You Guys Can Just Restore My VMs to Your Environment for Disaster Recovery, Right?
Quick Answer: Sure we can! But…
This question often comes up when a client is looking for offsite backup, but wants the ability to do offsite disaster recovery (DR) without having to pay for our DR as a Service (DRaaS). They want to have DR capabilities, but not the associated costs (unless a major event happened). The question is logical.
Since Managecast would hold a copy of the client’s data in the form of backups it would be possible to restore these backups into our DR environment. However, there are some cautions which should be clearly understood.
The first is that without actually going through the process to test, the end result will not be clear. Maybe it all works great, maybe it does not. This is why we recommend DR testing. Using backups to perform DR is a manual and time-intensive process, so testing becomes expensive and the client is asking the question because they are trying to minimize cost, so most who ask this question are not looking to pay to have DR tested. Understandable.
Then a disaster hits, maybe a year or two down the road, and the boss is screaming to get the systems operational. Everyone is on edge and demanding the systems be up ASAP. Definitely a bad time to be testing DR – during an actual DR event (which is what is happening.) Testing is being performed when time is of the essence. Bad combination!
Here is an example outcome:
Say it takes 12 hours to restore the client’s VM’s, they turn on, but the main application does not work properly. After spending a few hours investigating we find that a dependency, maybe a DNS server, is not in the customer’s backups (maybe it was running on an onsite router), which is causing the application not to run. It takes another few hours to set up a DNS server and re-populate the entries with the needed settings for the application to run.
We are now at 20 hours. We got the main application to run, but a secondary application is still not running. We spend more time to figure out why that application is not running. We finally get that application running. Then we find there is a web server that needs to be accessed from the public side. We spend time on the firewall, adding the necessary public IP’s, NAT rules, and firewall exceptions. Ok, most core applications are now running and we have been working non-stop for 30 hours.

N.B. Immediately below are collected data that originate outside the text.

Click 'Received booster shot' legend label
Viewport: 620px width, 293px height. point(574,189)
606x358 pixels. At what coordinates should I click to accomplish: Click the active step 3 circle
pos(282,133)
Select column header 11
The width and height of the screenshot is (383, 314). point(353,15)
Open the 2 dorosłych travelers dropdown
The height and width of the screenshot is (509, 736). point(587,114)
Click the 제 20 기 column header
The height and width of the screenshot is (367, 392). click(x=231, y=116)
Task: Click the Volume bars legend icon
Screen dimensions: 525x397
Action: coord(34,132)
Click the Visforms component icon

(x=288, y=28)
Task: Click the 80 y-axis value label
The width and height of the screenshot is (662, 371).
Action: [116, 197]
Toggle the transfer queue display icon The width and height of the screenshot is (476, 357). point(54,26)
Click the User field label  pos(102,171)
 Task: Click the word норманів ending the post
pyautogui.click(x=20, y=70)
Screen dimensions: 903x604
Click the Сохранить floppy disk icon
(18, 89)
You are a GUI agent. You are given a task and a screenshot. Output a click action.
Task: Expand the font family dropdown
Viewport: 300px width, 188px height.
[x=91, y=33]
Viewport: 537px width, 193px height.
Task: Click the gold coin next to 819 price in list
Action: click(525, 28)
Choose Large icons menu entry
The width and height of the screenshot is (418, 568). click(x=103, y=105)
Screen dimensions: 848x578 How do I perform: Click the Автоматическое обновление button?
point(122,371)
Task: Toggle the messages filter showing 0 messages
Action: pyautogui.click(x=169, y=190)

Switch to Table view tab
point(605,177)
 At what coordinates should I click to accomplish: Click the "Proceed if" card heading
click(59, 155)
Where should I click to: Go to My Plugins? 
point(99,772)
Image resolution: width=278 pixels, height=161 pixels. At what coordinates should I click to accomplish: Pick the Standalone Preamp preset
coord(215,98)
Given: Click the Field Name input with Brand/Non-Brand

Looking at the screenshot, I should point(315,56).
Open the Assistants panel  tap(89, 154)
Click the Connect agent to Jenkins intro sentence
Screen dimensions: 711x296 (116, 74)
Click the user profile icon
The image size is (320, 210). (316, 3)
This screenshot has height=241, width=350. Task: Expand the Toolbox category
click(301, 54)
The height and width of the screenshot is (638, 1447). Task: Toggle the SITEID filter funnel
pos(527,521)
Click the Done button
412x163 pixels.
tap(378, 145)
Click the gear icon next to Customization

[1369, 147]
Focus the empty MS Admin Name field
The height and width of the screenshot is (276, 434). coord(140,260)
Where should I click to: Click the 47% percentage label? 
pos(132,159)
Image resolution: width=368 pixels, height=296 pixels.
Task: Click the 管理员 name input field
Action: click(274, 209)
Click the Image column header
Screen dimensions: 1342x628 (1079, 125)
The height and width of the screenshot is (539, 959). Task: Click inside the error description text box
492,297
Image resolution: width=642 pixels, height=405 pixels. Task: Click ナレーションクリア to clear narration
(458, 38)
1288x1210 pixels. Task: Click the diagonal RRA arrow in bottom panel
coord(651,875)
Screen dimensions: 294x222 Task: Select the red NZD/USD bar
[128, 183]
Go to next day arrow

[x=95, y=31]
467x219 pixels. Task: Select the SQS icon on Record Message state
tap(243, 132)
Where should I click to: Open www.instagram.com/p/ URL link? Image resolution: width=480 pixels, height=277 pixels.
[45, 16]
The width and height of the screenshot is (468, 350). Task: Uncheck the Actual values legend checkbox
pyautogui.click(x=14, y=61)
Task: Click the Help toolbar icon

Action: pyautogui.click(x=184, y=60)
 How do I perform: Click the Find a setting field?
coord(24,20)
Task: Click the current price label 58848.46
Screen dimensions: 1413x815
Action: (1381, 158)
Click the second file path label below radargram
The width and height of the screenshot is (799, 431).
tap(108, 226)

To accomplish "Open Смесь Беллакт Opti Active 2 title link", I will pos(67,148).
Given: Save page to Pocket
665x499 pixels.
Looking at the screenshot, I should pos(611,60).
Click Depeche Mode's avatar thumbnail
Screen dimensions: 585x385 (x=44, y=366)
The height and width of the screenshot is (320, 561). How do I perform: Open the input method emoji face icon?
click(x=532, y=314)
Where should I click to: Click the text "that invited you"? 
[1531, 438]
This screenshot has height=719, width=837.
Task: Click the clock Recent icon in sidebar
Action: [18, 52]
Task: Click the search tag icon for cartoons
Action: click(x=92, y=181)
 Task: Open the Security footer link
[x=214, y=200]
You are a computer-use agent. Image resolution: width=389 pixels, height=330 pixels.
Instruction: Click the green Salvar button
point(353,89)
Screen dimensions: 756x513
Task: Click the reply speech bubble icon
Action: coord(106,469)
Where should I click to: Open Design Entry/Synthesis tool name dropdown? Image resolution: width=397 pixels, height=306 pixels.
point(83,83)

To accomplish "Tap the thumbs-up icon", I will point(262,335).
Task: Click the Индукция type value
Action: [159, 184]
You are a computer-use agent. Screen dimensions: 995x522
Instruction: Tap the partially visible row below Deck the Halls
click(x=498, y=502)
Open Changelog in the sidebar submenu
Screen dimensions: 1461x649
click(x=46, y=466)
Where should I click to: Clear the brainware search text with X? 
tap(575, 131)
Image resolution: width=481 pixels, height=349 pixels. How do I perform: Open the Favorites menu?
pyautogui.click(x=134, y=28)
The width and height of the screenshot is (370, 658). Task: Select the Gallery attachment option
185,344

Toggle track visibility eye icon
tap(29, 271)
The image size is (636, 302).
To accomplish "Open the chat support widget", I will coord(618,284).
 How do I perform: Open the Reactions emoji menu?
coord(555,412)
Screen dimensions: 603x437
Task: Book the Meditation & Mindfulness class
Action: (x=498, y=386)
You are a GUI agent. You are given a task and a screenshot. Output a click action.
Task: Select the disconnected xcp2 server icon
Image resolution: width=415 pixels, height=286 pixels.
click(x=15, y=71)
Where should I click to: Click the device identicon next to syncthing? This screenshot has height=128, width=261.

So, how are users going to access this environment? Let’s try a client to site VPN. This results in very poor performance as users wait for their applications to download over a relatively slow link. Users are upset because it takes forever to do anything. Maybe client VPN is not the best solution, but the only thing we can quickly deploy. Maybe we can manually set up a terminal server to help, then instruct users on how to access the terminal server? Then we need to install the applications to the terminal server…
How is the boss going to react to getting a bill for 30+ hours at a time and a half (because of course the disaster hit on a Friday and we had to work all weekend)? The boss gets a significant bill for something that only halfway works for their users, will they gladly pay it?
Of course, some simple environments may just work great on the first try, but more commonly doing DR testing during an actual DR event is NOT recommended for the above reasons. It leads to disappointment, frustration and unexpectedly high costs.
Does it ever make sense to test DR during an actual DR event? Sure. It makes a lot of sense if you are willing to live with the risks and pay for it no matter the result because the alternative is far worse. Just have expectations set properly!
It is for these reasons we encourage clients to perform at least annual DR tests. These DR tests can be planned for a convenient time and typically does not require working after-hours or the weekends. When there are significant issues encountered it is good to re-test until the issues are worked out and a higher confidence level is achieved. It also allows testing of user access to the DR environment to ensure feasibility.